**Your objective:**
Print each of the entries exactly, leaving nothing out.

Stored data

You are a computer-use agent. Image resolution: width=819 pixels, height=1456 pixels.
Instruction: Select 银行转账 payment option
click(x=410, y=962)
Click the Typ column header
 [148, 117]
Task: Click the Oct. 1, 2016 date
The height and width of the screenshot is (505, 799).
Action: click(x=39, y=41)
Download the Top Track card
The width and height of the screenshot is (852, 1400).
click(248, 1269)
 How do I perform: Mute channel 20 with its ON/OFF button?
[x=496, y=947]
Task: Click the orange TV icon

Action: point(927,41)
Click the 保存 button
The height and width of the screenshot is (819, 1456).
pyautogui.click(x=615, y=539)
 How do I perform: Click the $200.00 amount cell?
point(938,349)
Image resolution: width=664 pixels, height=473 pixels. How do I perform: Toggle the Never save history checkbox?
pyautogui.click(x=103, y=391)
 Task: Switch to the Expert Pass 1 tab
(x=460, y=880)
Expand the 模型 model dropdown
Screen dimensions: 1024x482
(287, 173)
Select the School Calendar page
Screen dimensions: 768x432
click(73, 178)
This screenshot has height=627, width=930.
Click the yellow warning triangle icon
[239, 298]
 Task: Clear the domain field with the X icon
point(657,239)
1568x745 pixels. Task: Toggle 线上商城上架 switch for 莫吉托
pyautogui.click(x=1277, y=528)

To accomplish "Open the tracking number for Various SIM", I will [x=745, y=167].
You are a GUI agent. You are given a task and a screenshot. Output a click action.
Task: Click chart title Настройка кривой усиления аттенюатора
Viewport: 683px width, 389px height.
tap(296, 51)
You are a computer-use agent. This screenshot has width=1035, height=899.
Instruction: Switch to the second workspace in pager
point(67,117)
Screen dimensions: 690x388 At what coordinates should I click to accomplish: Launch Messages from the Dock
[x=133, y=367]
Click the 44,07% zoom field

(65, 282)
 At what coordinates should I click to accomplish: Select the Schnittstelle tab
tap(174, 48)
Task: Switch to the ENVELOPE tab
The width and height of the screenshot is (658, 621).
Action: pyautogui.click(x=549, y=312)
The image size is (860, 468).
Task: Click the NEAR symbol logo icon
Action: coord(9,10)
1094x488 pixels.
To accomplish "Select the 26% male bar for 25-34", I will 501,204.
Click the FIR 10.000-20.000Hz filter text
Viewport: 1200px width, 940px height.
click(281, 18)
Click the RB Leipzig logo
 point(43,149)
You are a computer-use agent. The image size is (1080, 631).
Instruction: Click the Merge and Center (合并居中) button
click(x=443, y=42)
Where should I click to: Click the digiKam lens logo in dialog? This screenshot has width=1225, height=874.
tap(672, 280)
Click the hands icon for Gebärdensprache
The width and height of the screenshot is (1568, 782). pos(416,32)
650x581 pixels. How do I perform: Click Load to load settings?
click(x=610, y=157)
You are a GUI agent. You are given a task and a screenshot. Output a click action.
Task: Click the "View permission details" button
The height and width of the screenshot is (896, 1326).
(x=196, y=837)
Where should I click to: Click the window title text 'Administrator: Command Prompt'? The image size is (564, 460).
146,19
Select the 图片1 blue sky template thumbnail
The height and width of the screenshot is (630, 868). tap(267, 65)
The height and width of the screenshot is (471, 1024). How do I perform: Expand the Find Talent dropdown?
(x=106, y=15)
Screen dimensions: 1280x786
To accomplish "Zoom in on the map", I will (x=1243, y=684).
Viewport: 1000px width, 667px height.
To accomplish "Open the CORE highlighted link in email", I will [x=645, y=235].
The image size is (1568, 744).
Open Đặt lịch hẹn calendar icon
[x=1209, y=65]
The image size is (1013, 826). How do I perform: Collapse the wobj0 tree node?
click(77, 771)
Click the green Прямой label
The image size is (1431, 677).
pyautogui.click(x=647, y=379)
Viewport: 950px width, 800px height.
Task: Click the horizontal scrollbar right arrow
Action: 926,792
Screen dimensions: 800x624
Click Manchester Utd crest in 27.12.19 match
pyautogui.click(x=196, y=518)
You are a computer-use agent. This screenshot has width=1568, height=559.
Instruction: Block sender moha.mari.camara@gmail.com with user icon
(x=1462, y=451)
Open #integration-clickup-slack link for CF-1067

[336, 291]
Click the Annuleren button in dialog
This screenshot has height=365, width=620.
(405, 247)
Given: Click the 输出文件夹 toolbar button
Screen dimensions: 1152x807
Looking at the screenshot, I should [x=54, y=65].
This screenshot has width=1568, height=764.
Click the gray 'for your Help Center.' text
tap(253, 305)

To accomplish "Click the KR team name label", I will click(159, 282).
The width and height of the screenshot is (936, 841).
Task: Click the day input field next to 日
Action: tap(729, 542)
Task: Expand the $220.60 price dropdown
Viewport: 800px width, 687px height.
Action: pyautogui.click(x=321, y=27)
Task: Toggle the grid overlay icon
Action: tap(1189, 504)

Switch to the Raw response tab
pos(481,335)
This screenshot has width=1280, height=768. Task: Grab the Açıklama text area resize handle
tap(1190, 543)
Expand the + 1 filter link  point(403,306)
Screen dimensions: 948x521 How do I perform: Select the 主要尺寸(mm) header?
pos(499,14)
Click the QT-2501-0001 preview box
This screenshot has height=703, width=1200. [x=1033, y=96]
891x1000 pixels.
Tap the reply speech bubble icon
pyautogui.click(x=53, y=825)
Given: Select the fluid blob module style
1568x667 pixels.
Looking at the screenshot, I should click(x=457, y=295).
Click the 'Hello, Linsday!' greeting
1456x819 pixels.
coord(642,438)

**Reply:**
You are a computer-use agent. Image resolution: width=819 pixels, height=1456 pixels.
Instruction: Select 银行转账 payment option
click(x=410, y=962)
Click the Typ column header
 [148, 117]
Task: Click the Oct. 1, 2016 date
The height and width of the screenshot is (505, 799).
Action: click(x=39, y=41)
Download the Top Track card
The width and height of the screenshot is (852, 1400).
click(248, 1269)
 How do I perform: Mute channel 20 with its ON/OFF button?
[x=496, y=947]
Task: Click the orange TV icon

Action: point(927,41)
Click the 保存 button
The height and width of the screenshot is (819, 1456).
pyautogui.click(x=615, y=539)
 How do I perform: Click the $200.00 amount cell?
point(938,349)
Image resolution: width=664 pixels, height=473 pixels. How do I perform: Toggle the Never save history checkbox?
pyautogui.click(x=103, y=391)
 Task: Switch to the Expert Pass 1 tab
(x=460, y=880)
Expand the 模型 model dropdown
Screen dimensions: 1024x482
(287, 173)
Select the School Calendar page
Screen dimensions: 768x432
click(73, 178)
This screenshot has height=627, width=930.
Click the yellow warning triangle icon
[239, 298]
 Task: Clear the domain field with the X icon
point(657,239)
1568x745 pixels. Task: Toggle 线上商城上架 switch for 莫吉托
pyautogui.click(x=1277, y=528)

To accomplish "Open the tracking number for Various SIM", I will [x=745, y=167].
You are a GUI agent. You are given a task and a screenshot. Output a click action.
Task: Click chart title Настройка кривой усиления аттенюатора
Viewport: 683px width, 389px height.
tap(296, 51)
You are a computer-use agent. This screenshot has width=1035, height=899.
Instruction: Switch to the second workspace in pager
point(67,117)
Screen dimensions: 690x388 At what coordinates should I click to accomplish: Launch Messages from the Dock
[x=133, y=367]
Click the 44,07% zoom field

(65, 282)
 At what coordinates should I click to accomplish: Select the Schnittstelle tab
tap(174, 48)
Task: Switch to the ENVELOPE tab
The width and height of the screenshot is (658, 621).
Action: pyautogui.click(x=549, y=312)
The image size is (860, 468).
Task: Click the NEAR symbol logo icon
Action: coord(9,10)
1094x488 pixels.
To accomplish "Select the 26% male bar for 25-34", I will 501,204.
Click the FIR 10.000-20.000Hz filter text
Viewport: 1200px width, 940px height.
click(281, 18)
Click the RB Leipzig logo
 point(43,149)
You are a computer-use agent. The image size is (1080, 631).
Instruction: Click the Merge and Center (合并居中) button
click(x=443, y=42)
Where should I click to: Click the digiKam lens logo in dialog? This screenshot has width=1225, height=874.
tap(672, 280)
Click the hands icon for Gebärdensprache
The width and height of the screenshot is (1568, 782). pos(416,32)
650x581 pixels. How do I perform: Click Load to load settings?
click(x=610, y=157)
You are a GUI agent. You are given a task and a screenshot. Output a click action.
Task: Click the "View permission details" button
The height and width of the screenshot is (896, 1326).
(x=196, y=837)
Where should I click to: Click the window title text 'Administrator: Command Prompt'? The image size is (564, 460).
146,19
Select the 图片1 blue sky template thumbnail
The height and width of the screenshot is (630, 868). tap(267, 65)
The height and width of the screenshot is (471, 1024). How do I perform: Expand the Find Talent dropdown?
(x=106, y=15)
Screen dimensions: 1280x786
To accomplish "Zoom in on the map", I will (x=1243, y=684).
Viewport: 1000px width, 667px height.
To accomplish "Open the CORE highlighted link in email", I will [x=645, y=235].
The image size is (1568, 744).
Open Đặt lịch hẹn calendar icon
[x=1209, y=65]
The image size is (1013, 826). How do I perform: Collapse the wobj0 tree node?
click(77, 771)
Click the green Прямой label
The image size is (1431, 677).
pyautogui.click(x=647, y=379)
Viewport: 950px width, 800px height.
Task: Click the horizontal scrollbar right arrow
Action: 926,792
Screen dimensions: 800x624
Click Manchester Utd crest in 27.12.19 match
pyautogui.click(x=196, y=518)
You are a computer-use agent. This screenshot has width=1568, height=559.
Instruction: Block sender moha.mari.camara@gmail.com with user icon
(x=1462, y=451)
Open #integration-clickup-slack link for CF-1067

[336, 291]
Click the Annuleren button in dialog
This screenshot has height=365, width=620.
(405, 247)
Given: Click the 输出文件夹 toolbar button
Screen dimensions: 1152x807
Looking at the screenshot, I should [x=54, y=65].
This screenshot has width=1568, height=764.
Click the gray 'for your Help Center.' text
tap(253, 305)

To accomplish "Click the KR team name label", I will click(159, 282).
The width and height of the screenshot is (936, 841).
Task: Click the day input field next to 日
Action: tap(729, 542)
Task: Expand the $220.60 price dropdown
Viewport: 800px width, 687px height.
Action: pyautogui.click(x=321, y=27)
Task: Toggle the grid overlay icon
Action: tap(1189, 504)

Switch to the Raw response tab
pos(481,335)
This screenshot has width=1280, height=768. Task: Grab the Açıklama text area resize handle
tap(1190, 543)
Expand the + 1 filter link  point(403,306)
Screen dimensions: 948x521 How do I perform: Select the 主要尺寸(mm) header?
pos(499,14)
Click the QT-2501-0001 preview box
This screenshot has height=703, width=1200. [x=1033, y=96]
891x1000 pixels.
Tap the reply speech bubble icon
pyautogui.click(x=53, y=825)
Given: Select the fluid blob module style
1568x667 pixels.
Looking at the screenshot, I should click(x=457, y=295).
Click the 'Hello, Linsday!' greeting
1456x819 pixels.
coord(642,438)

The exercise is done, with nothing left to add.